The wind is up here this morning, banging around the house and threatening to rip the front door out of my hand when I opened it to see what was going on. But it’s cool and the air feels dry even though thunderstorms are in the forecast.

The great GOP debate, described as “testy,” was last night. Ho hum. And the state fair is in full swing. Way too many people.

It's beginning to feel ever so slightly like fall, although the intensity of the green around here hasn't abated. Golden rod is just on the edge of bloom, however, and sunflowers and asters are budding. Won't be long before the countryside bursts into purple and gold.


I spent some time yesterday afternoon chasing butterflies, all in all a more productive venture than either listening to politicians squabble or eating fried butter on a stick. I'm not kidding.

Fried butter on a stick is the culinary innovation of this year's state fair, honoring the 100th anniversary of the butter cow. You have to be an Iowan to understand butter cow, perhaps to eat fried butter on a stuck, too (actually it's a thin slab of butter dipped in a thick batter that when deep-fried for three minutes puffs up into something that, when glazed,  reportedly tastes like a greasy cinnamon roll.


This guy, a black swallowtail, was really anxious to pose yesterday. Isn't he beautiful (he could, of course, be a she; who can tell)?

Yellow (or "tiger") swallowtails also were flitting around, but moved too fast for me. And I spotted what may have been a monarch, although it could have been an admiral, too --- I just caught a glimpse of color and wing markings before it flitted into the woods.

I'll keep stalking butterflies, quite a trick when you have a camera lense with limited capabilities and have to figure out how to get real close to take a meaningful shot, and keep you updated.

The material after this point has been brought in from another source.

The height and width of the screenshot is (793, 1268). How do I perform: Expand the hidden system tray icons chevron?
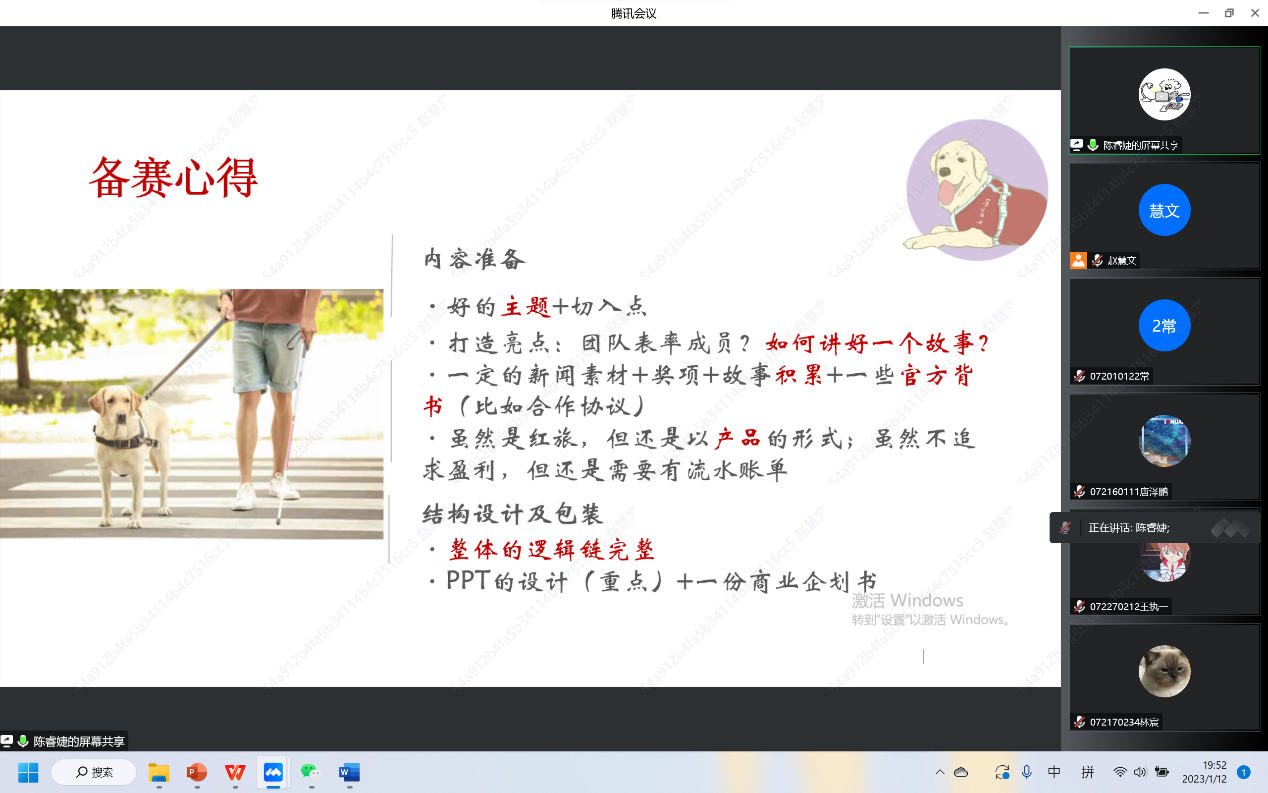click(939, 772)
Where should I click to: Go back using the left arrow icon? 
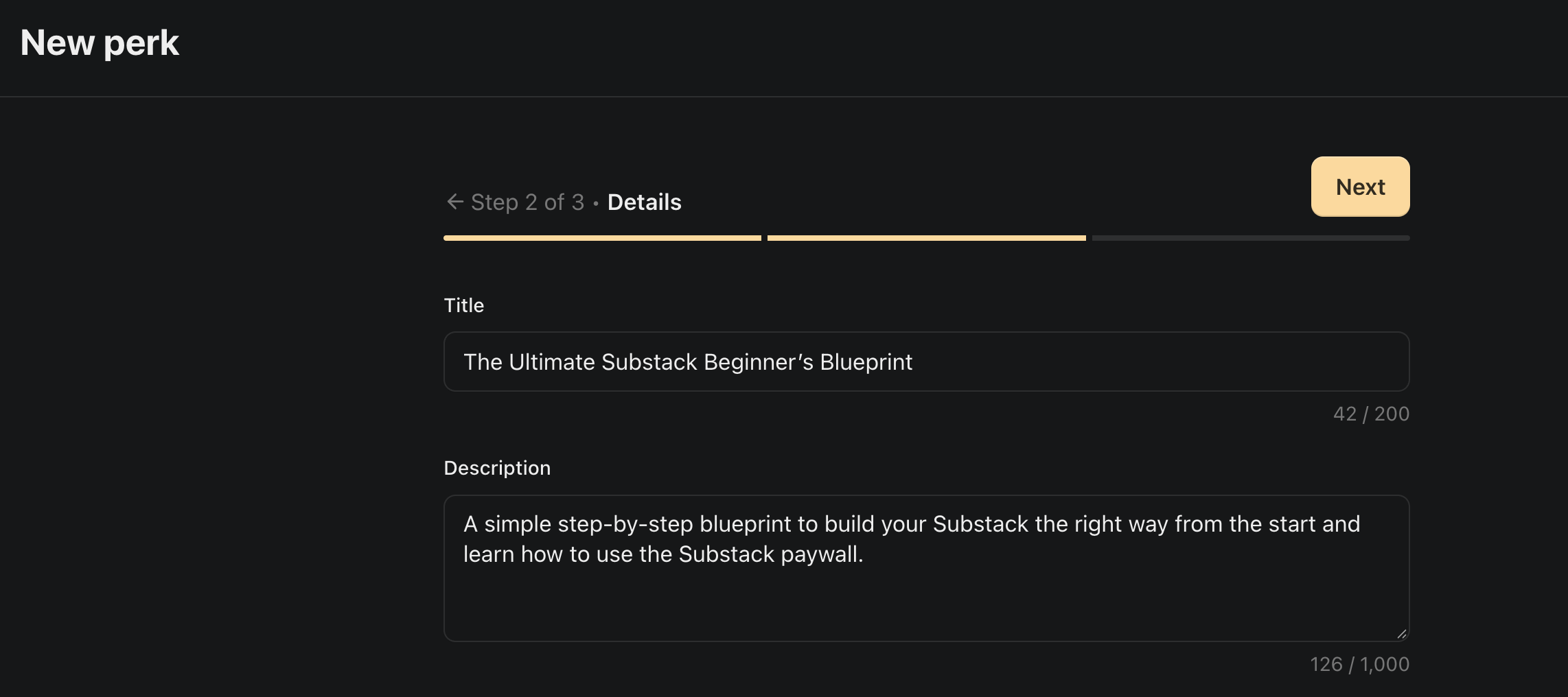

This spot of brilliant color caught my eye as I turned east on the lakeside trail near the southwest inlet. It's an end-of-season effort by a variety of double fringed daylilly that appears in several locations around the lake. Not native, of course, but how did they get here?

Not as aggressive as roadside daylilies, they may have been planted, could have been carried in by critters or might even be remnants of farmstead gardens perhaps on park ground before Red Haw was created in the 1930s. Hard to tell.
 
More people need to spend more time chasing butterflies. It's very soothing.